Christmas is an expensive time of year but it also gives you an opportunity to reduce your cloud costs. Here’s a post (originally from Christmas 2015, updated for 2016) about how to cut your AWS spending over the holiday period.
Christmas comes but once a year
Now it’s here, now it’s here
Bringing lots of joy and cheer
Tra la la la la
You and me and he and she
And we are glad because
because because because
There is a Santa Claus
Christmas comes but once a year
Now it’s here, now it’s here
Bringing lots of joy and cheer
Tra la la la la
Unlike Christmas, the AWS bill comes every month and does not generally bring joy and cheer. In this post I want to share details on two tools that I have used with clients to reduce their AWS costs all year round, and a simple action you can take to reduce your bill even more over the holiday period.
Like so many other companies, this client has been through the AWS boom times - ease of use leading to rapid expansion of cloud resources and the resultant billing - and the bust - when those bills start becoming so significant they attract attention from the finance department. To help reduce costs they developed a couple of tools and both have been open sourced on GitHub.
The tools were both written by the very smart David Baggerman and are called ‘Cloudcycler’ and ‘Flywheel’.

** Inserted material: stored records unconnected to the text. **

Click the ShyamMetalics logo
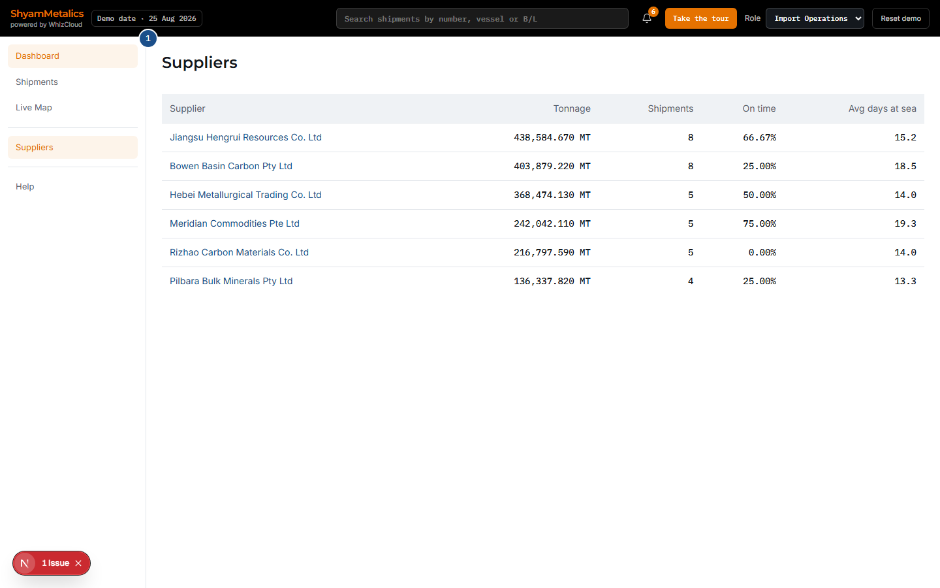Viewport: 940px width, 588px height. 47,18

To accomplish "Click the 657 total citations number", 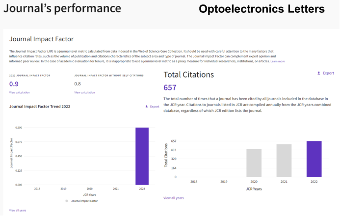I will point(169,87).
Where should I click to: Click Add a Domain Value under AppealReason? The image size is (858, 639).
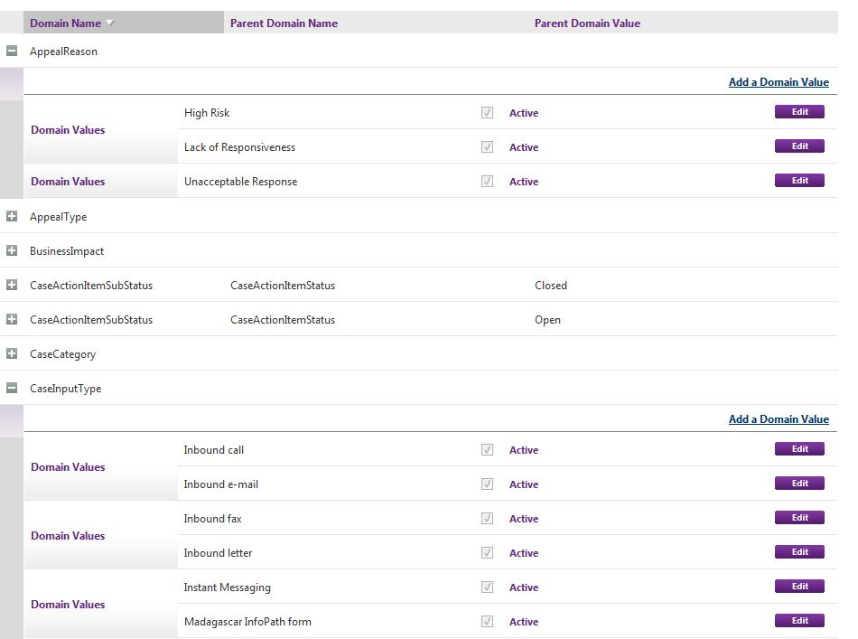(779, 82)
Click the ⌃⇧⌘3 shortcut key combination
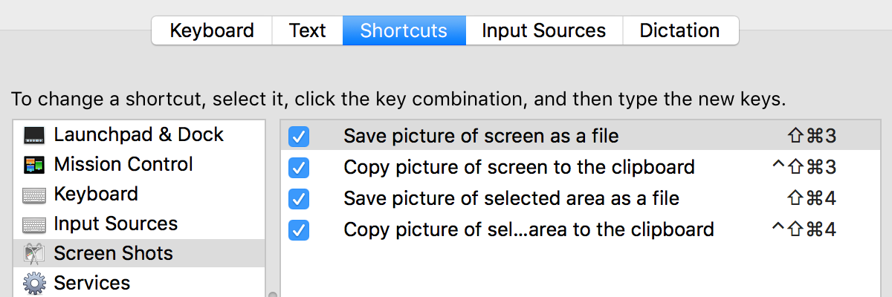The image size is (892, 297). point(804,168)
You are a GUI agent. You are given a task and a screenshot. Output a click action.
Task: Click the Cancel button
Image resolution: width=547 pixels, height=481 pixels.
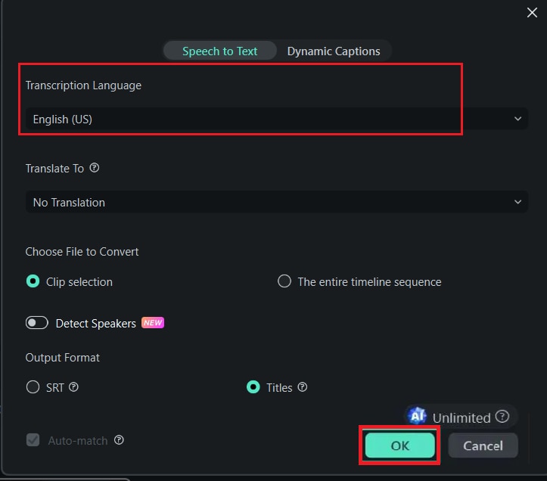[x=483, y=445]
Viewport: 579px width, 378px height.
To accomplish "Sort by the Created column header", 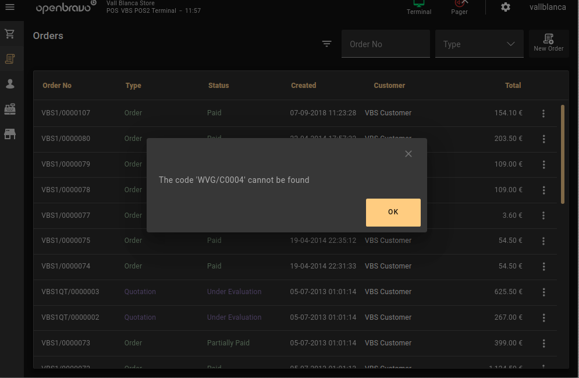I will click(303, 86).
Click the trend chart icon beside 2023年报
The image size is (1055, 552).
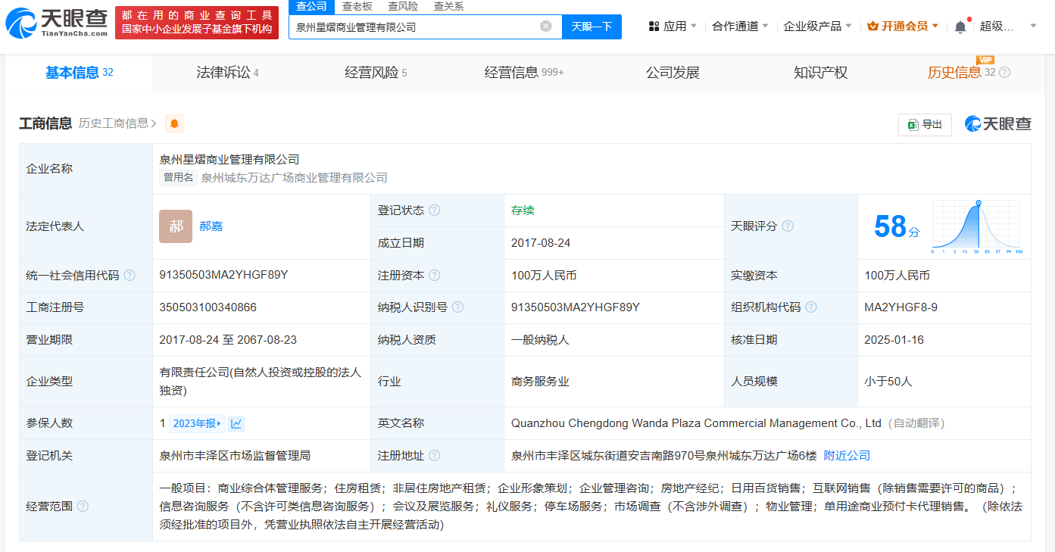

Cloudcycler allows you to shut down and start up AWS resources on a scheduled basis. There are quite a lot of tools around that do this but none meet the exact client needs. In particular Cloudcycler allows them to:
- shut down EC2 instances
- shut down RDS instances
- shut down entire CloudFormation stacks (and all their resources)
- snapshot RDS volumes on shutdown
- start up resources, including from snapshots (e.g. restoring RDS data)
- start up resources from CloudFormation templates
Cloudcycler is used to turn off the majority of the non-production environments outside of office hours. The default configuration is to only run these environments from 08:00 to 17:00 weekdays - with some exceptions for environments that are used by offshore development teams. This produces significant savings - in a 30 day month there are 720 hours in total. Of those 30 days, around 22 are working days so we now run these environments for 22 (days) * 9 (hours) = 198 hours - a saving of 522 hours - or a cost of just 28% of the full monthly running cost.
Flywheel takes this a step further. Turning on non-production resources on a scheduled basis is better than having them running full time, but even better would be to not have them running at all until they are needed. Flywheel does this by being an EC2 ‘proxy’. Instances controlled by Flywheel are by default shut down. Flywheel provides a simple web site with one-click startup for those instances, so the end user, such as a developer or tester, can easily start up the instance on demand. After a (configurable) time period the instance is automatically shut down again. A particular use case is for test instances which are only required to be on for an hour or so during the day.
Using both of these tools has significantly reduced AWS running hours and therefore costs. This graph, taken from CloudCheckr (used for cost & security monitoring) shows the impact that Cloudcycler has on running instance hours over time.
It is an overall upward trend as more projects are migrated to AWS but you can clearly see the effect of turning off resources (particularly clear are the dips at weekends).
Onto the special December/January cost saving tip.
Many companies encourage staff to take extra leave around Christmas and also implement a change freeze, and we can use this to our advantage in saving AWS costs.
Speak to your development teams and let them know that there will be a new Cloudcycler schedule in place over the CHristmas leave period. During that time, environments will be turned off completely, all day. Make it an opt-out system - by default all systems are in scope and exceptions can be added on demand, for the small number of projects which will be active over this time.
This has the potential to save 15 (days) * 9 (hours) = 135 hours of running costs over the Christmas period - a good saving gained just by sending a few emails and changing a configuration file.
P.S. excluding Christmas there are seven weekday public holidays in New South Wales, Australia in 2017 - I would welcome a pull request to the Cloudcycler repo with changes to make it read those dates (from a static file and/or a web service) and extend the scheduler so those days are treated as weekend days.